Dénommé CGB pour des raisons de sécurité, le treizième témoin de l’ accusation est un rescapé du génocide. Selon lui, l’accusé aurait déclaré à des miliciens vers la fin de mai 1994 : « Je pars, mais à mon retour, je ne veux plus entendre parler de Tutsis dans notre région ».

Les miliciens auxquels s’adressait Ndindabahizi tenaient le barrage routier de Gitaka, dans la commune de Gitesi, a précisé le témoin. Ndindabahizi les aurait pressés de tuer entre autres l’institutrice Tatiana Mukantabana alias Nyiramaritete et le paysan Cyprien Karegeya, selon CGB.

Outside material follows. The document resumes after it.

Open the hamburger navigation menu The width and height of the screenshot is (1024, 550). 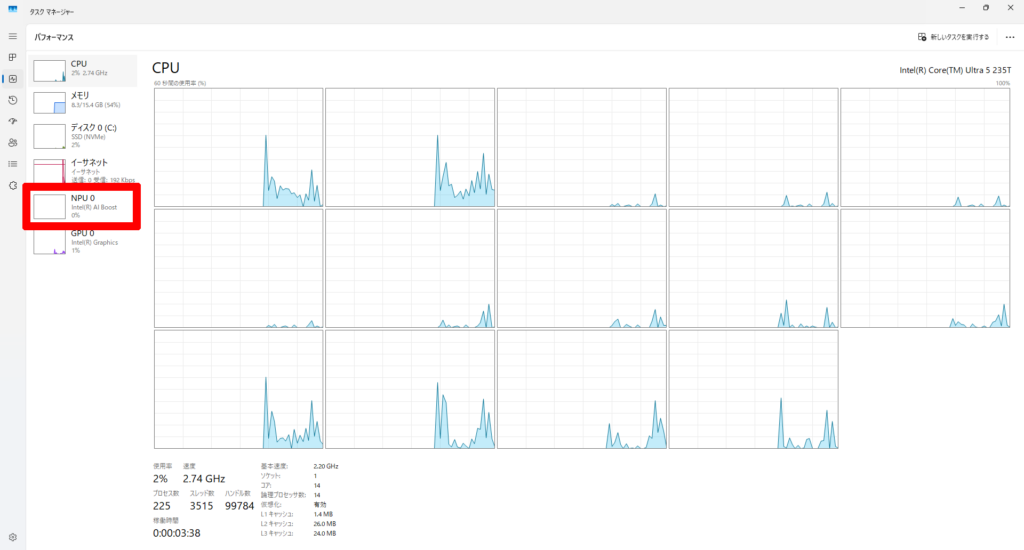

Il a indiqué qu’il était caché dans une petite maison désaffectée à une vingtaine de mètres du barrage routier. Selon lui, les deux personnes ont été tuées quatre jours plus tard par le maître d’école Joël Ndabukiye et son fils Emmanuel (pas autrement identifié).

L’accusé avait promis à Ndabukiye de le faire nommer préfet de Kibuye en guise de récompense pour les massacres des Tutsis, a rapporté CGB.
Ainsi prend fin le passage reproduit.